TEXT ▸

---------------

Let's practice using those shortcuts.

**48.** A restaurant meal costs $25. How much is a 20% tip?

**49.** A restaurant meal costs $20. How much is a 15% tip?

**50.** A restaurant meal costs $30. How much is a 15% tip?

Notice that the word "of" did not appear in the previous three problems. But we could rephrase the problems to ask "What is 20% of $25?" and "What is 15% of $20?" and "What is 15% of $30?"

In other words, merely having the option to rephrase a situation using the phrase "percent of..." is still an instruction to multiply.

Tipping is one instance when estimation is very useful. If my restaurant bill was $21.87, the tip will not change much if I estimate based on $22.00.

**51.** A restaurant meal costs $39.80. Estimate a 15% tip?

**52.** A restaurant meal costs $23.75. Estimate a 20% tip?

Anothing common application for "percent of..." word problems is a retail item that goes on sale with a percentage price reduction.

**53.** A book normally costs $12. It is on sale for 20% off. How much is the reduction?

**54.** A dress normally costs $60. It is on sale for 30% off. How much is the reduction?

Notice that the word "of" did not appear in the previous two problems. But we could rephrase the problems to ask "What is 20% of $12?" and "What is 30% of $60?"

Once again, merely having the option to rephrase a situation using the phrase "percent of..." is still an instruction to multiply.

Prealgebra Textbookby College of the Redwoods MathematicsFind a Given Percent of a Given Number in §7.2

Prealgebraby Santa Ana CollegeSolve General Applications of Percent in §6.2

Arithmeticby OpenText

Many retail sale situations ask *you* to find the percentage.

Compared to the problems we just did, we are working backwards. So we do the opposite of multiplying, which is dividing. And instead of starting with RIP LOP we finish with RIP LOP.

**55.** A candy bar that normally costs 75¢ is on sale for 15¢ off. What is the percent of the decrease?

Often the monetary amount of the decrease is hidden. We must subtract to find it.

---------------

WRITTEN REQUEST 1 ▸ In the percent lesson, which operation is used when a retail sale problem asks you to find the percentage?
WRITTEN REQUEST 2 ▸ Go on with the percent lesson, starting right after its final sentence.
The listing that comes after this lesson has no connection to it.

[Recorded data]
---------------

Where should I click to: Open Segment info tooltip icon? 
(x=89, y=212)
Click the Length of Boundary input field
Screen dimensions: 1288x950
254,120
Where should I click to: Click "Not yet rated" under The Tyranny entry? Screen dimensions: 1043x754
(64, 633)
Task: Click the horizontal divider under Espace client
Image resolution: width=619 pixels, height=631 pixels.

---------------

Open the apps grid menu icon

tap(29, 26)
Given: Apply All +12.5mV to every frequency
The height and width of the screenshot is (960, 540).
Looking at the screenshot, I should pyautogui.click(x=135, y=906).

---------------

REPLY 1 ▸ Dividing.

REPLY 2 ▸
**56.** A candy bar that normally costs 80¢ is on sale for 60¢. What is the percent of the decrease?

To avoid confusion, it is helpful to memorize a formula.

Percent Change Formula

percent change = change ÷ original

Then use RIP LOP to change the decimal answer into percent format.

This formula reminds us to find the *change* if the word problem is worded to only give us the old and new values. It also reminds us to divide by the *original* instead of dividing incorrectly by the new value.

The percent change formula works for increases as well as decreases.

**57.** The value of a house increases from $150,000 to $170 ,000. What is the percent of the increase?

So far so good. Unfortunately, the word problems get trickier.

We already saw one issue to keep us on our toes: when the problem asks for the change as a percentage, does it show or hide the change as a number?

We also saw (earlier) problems that asked for the change as a number. The matching issue is whether the problem wants merely that numeric change or if we must combine it with the original amount.

**58.** You put $200 in a money market account for a year and earn 3% annual interest. How much interest is earned during the year? (Find the interest, then stop.)

**59.** You put $200 in a money market account for a year and earn 3% annual interest. How much is the account worth at the end of the year? (Find the interest, then add it to the original.)

**60.** A $100 loan lasts one year. It has a 12% annual interest rate. What is the total amount paid at the end of this loan?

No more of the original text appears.